Extracted data:
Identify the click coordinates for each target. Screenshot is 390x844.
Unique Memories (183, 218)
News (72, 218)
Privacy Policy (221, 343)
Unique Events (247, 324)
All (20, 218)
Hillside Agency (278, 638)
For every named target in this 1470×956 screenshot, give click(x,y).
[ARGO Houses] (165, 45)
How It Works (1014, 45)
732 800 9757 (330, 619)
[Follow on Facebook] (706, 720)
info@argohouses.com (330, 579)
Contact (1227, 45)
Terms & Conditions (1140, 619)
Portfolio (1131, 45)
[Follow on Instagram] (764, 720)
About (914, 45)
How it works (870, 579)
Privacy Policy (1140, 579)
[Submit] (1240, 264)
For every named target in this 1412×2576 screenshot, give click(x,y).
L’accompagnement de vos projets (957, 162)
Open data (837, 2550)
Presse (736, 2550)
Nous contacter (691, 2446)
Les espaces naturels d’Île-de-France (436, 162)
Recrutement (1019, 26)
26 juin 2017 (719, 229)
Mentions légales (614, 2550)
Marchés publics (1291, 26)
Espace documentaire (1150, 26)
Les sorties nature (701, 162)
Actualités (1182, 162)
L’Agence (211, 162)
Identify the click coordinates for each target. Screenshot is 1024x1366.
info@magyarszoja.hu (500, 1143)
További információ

The problem:
Look through the entries above. Copy out every line holding the word "each".

Task output:
Identify the click coordinates for each target. Screenshot is 390x844.
Identify the click coordinates for each target. Screenshot is 1024x1366.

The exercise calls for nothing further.